‘Streetlight’ from Goa to Hyderabad

The Streetlight People are an interesting trio - a quiet mix of hippie, seriousness, and music. Based in Goa, the band drove all the way down to Hyderabad to give its denizens a shot of the ad

Published: 27th April 2012 01:25 AM  |   Last Updated: 16th May 2012 07:46 PM   |  A+A-

The Streetlight People are an interesting trio - a quiet mix of hippie, seriousness, and music. Based in Goa, the band drove all the way down to Hyderabad to give its denizens a shot of the adrenaline that keeps them going.

The band

An entrepreneur, a journalist and a free-bird, Streetlight People is a group that, for some, might seem to defy logic. With rather full-fledged careers, these guys began juggling to make the band happen.

“We don’t think of this (the band) as an occupation. It’s what we love to do, so we do it,” says Fernando da Silva, the bass player alias the journo.

Neville D’mello and Krishna Gidwani make up the rest of the two-thirds of the band as the guitarist who runs his own business and the percussionist who takes life one day at a time, respectively.

A rather young lot, Streetlight People are essentially a blues band with the occasional country and rock infusion.

With about a year-and-a-half behind them since they began, the ‘boy-band’ feels more than ready to wade into uncharted waters.

The Hyderabad chapter

For a band that’s spreading out from home base for the first time, Hyderabad is a bit of an odd choice when there are places like Mumbai (which is much closer to Goa), Bengaluru and Chennai where the music scene is a lot more loud and happening.

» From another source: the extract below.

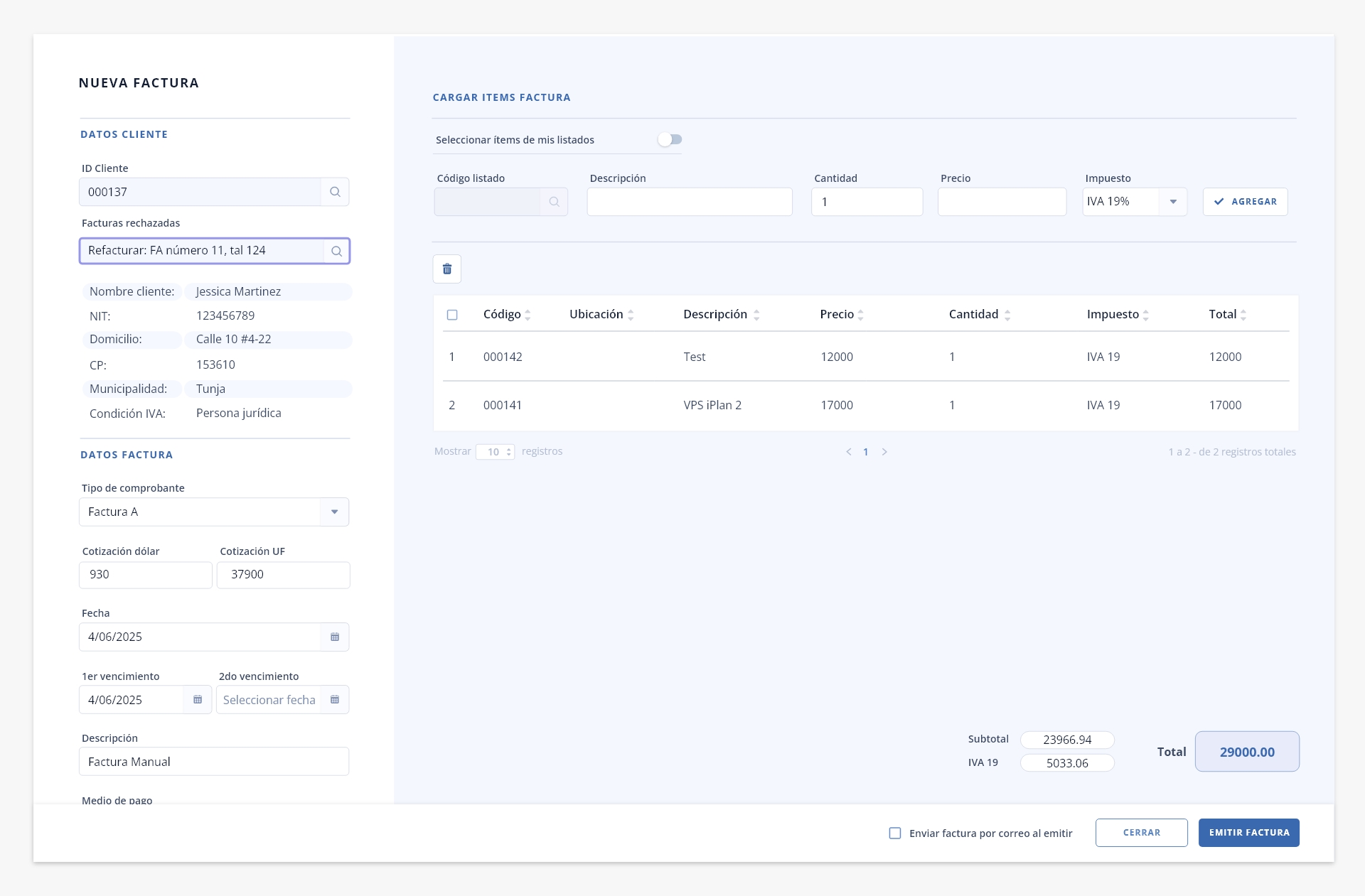Screen dimensions: 1365x896
Task: Click the trash delete icon above items table
Action: click(x=447, y=269)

But for these boys, it seems almost natural. Explains Fernando, “I was actually in the city this March, visiting my sister when somebody suggested we play here. So I asked around and quite surprisingly, the response was encouraging. And that’s how we landed here.” In the city for a five-day gig, the band has already broken the ice with a gig at Cuba Libre and another at Coco’s over the past two days. The response - lukewarm.

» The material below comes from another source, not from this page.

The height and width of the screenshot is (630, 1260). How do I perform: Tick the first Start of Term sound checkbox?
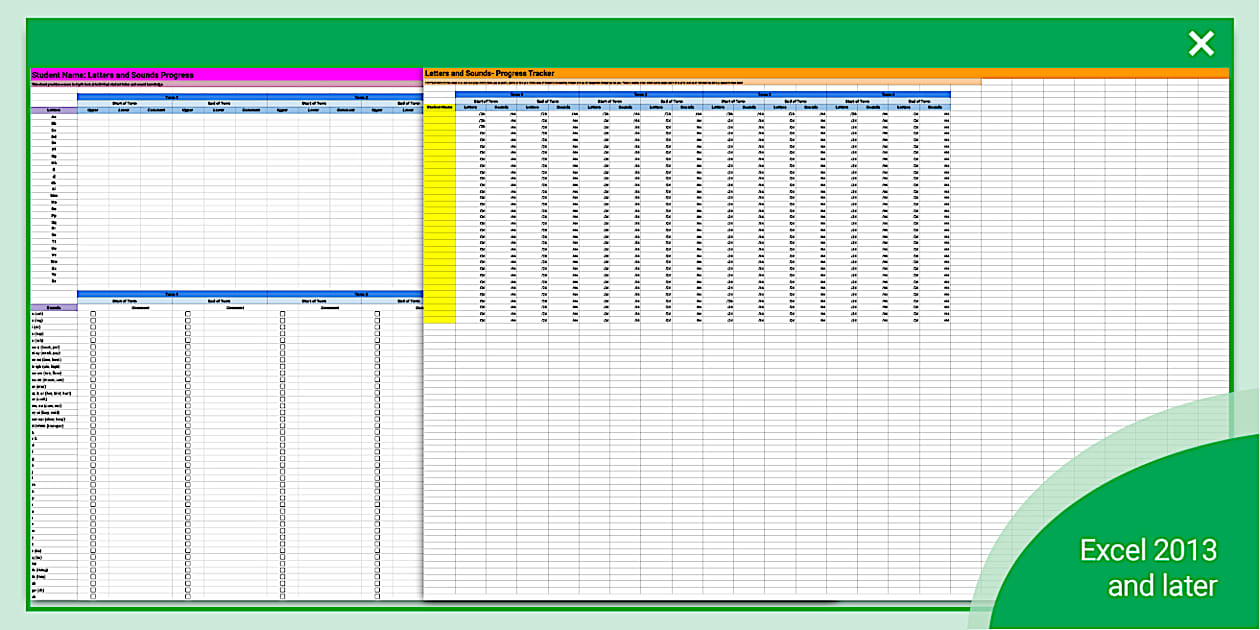click(93, 313)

“Cuba Libre was a big space so I guess the crowd kind of got spread out, but on the whole it was ok. Honestly though, I don’t think we came out with any expectations, in the sense we were just here to play and that was all,” says Krishna.

Fernando though quickly adds, “We have a little more expectations for the Coco gig as we were told people who really know and appreciate music come.”

Neville, however, tells us of a very happy listener from their first show at Cuba Libre. “This chap was from Delhi and he was really kicked about the music. That there was one guy in the crowd who really enjoyed the show was pretty much enough.”

What makes music

Speaking about the music scene in India, the band seems to be a bit divided on what they think. While Krishna and Fernando believe that electronic music has been stealing the limelight, Neville thinks that music in India has finally arrived.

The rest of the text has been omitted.